When you are dealing with massive collections of data, it is imperative to analyze the data in place. Our idea was to use mathematical "handles" to the data to arrange "views" into massive file stores and point out relationships among data objects. There is no need to manage anything but data descriptions until a reviewer, analyst, or administrator wishes to move the data from one storage location to another or convert the data from one format to another. Using our approach, the user is able to see every server (including SharePoint servers) in the enterprise through a "single pane of glass"; identify what data is relevant to a legal matter, compliance audit, or FDA submission; then collect that data with the click of a mouse. This approach solves the location complexity-problem for legal hold, FDA submission projects, and compliance auditing, etc.
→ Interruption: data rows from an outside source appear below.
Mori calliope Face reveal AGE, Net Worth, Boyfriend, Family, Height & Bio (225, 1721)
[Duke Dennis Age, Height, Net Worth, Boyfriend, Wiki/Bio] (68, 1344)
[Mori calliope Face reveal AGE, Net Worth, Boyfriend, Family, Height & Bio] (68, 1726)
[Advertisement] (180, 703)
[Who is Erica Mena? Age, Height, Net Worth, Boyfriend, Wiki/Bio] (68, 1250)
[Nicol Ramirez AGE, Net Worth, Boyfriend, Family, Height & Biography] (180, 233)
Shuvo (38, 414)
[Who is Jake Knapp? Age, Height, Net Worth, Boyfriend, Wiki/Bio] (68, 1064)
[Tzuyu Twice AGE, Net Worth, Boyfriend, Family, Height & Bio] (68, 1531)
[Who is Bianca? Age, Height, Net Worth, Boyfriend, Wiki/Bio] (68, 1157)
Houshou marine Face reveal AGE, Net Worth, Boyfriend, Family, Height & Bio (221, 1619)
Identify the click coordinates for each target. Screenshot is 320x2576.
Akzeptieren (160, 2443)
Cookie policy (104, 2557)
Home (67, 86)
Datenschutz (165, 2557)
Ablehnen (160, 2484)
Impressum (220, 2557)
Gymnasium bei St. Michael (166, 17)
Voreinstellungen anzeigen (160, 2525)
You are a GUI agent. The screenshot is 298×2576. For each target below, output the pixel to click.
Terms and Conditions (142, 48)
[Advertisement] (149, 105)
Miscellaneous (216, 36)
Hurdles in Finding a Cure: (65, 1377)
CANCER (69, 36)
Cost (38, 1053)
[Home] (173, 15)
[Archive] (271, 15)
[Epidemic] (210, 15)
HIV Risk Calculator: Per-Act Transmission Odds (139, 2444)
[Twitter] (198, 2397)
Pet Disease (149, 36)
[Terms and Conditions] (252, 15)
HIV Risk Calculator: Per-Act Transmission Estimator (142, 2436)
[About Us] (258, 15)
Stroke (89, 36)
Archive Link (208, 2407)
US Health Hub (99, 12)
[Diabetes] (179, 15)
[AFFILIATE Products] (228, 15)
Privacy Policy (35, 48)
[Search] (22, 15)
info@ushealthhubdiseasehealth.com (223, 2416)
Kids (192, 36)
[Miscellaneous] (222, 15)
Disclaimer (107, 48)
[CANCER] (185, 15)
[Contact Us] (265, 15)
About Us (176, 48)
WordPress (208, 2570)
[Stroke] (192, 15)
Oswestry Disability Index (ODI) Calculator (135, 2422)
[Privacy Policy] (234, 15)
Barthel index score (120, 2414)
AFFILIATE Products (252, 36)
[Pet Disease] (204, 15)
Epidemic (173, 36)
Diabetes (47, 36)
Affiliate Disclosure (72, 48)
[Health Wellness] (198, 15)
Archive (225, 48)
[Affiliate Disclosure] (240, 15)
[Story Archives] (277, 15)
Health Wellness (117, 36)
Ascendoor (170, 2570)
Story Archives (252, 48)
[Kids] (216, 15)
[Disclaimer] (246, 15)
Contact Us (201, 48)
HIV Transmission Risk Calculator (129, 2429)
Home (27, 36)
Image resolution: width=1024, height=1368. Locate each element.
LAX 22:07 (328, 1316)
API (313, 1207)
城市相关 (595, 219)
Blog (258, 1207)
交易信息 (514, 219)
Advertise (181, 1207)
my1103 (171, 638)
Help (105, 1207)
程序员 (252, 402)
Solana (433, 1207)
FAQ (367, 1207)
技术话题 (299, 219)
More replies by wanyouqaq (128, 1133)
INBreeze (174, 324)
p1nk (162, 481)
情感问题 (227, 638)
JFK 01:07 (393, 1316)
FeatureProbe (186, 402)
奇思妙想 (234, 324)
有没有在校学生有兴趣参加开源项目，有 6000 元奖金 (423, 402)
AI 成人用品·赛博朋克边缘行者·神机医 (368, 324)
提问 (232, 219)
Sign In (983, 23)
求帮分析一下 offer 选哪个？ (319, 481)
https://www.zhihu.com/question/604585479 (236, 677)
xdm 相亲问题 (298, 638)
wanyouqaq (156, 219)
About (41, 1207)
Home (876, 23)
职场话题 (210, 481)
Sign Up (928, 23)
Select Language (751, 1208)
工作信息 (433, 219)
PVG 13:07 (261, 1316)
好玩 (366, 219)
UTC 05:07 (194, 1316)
To overcome the third major challenge, format complexity, the user must be able to convert data into useful formats from a single console. If a user has relevant legal documents in Lotus Notes, or outdated formats like WordPerfect, their solution must enable them to convert these files to plain text; PDF format or HTML. The Digital Reef platform allows data to be easily converted into useful formats so that it can be managed.

All of the functionality discussed above represents what we believe to be the "must haves" in a platform for addressing the management of unstructured data. Unless every data object can be identified by its relationship to other data objects (as we do with our similarity engine); too much human review time is required to make sense of large piles of data. Our research tells us that most enterprises don't feel that it is possible to manage unstructured data today, because it is a very difficult problem to solve and they have never seen a single platform capable of performing the functions described above. Obviously, as you can see from the descriptions of the Digital Reef platform, we feel that we have accomplished just that.

In short, we make data actionable --which is what other platforms do not accomplish. I will be talking more about this in future blog posts. This post has gotten a bit lengthy, but it's a complicated subject area. Hopefully, I've met my goal of providing an in-depth look at the challenges of unstructured data management as well as the thinking behind the Digital Reef approach.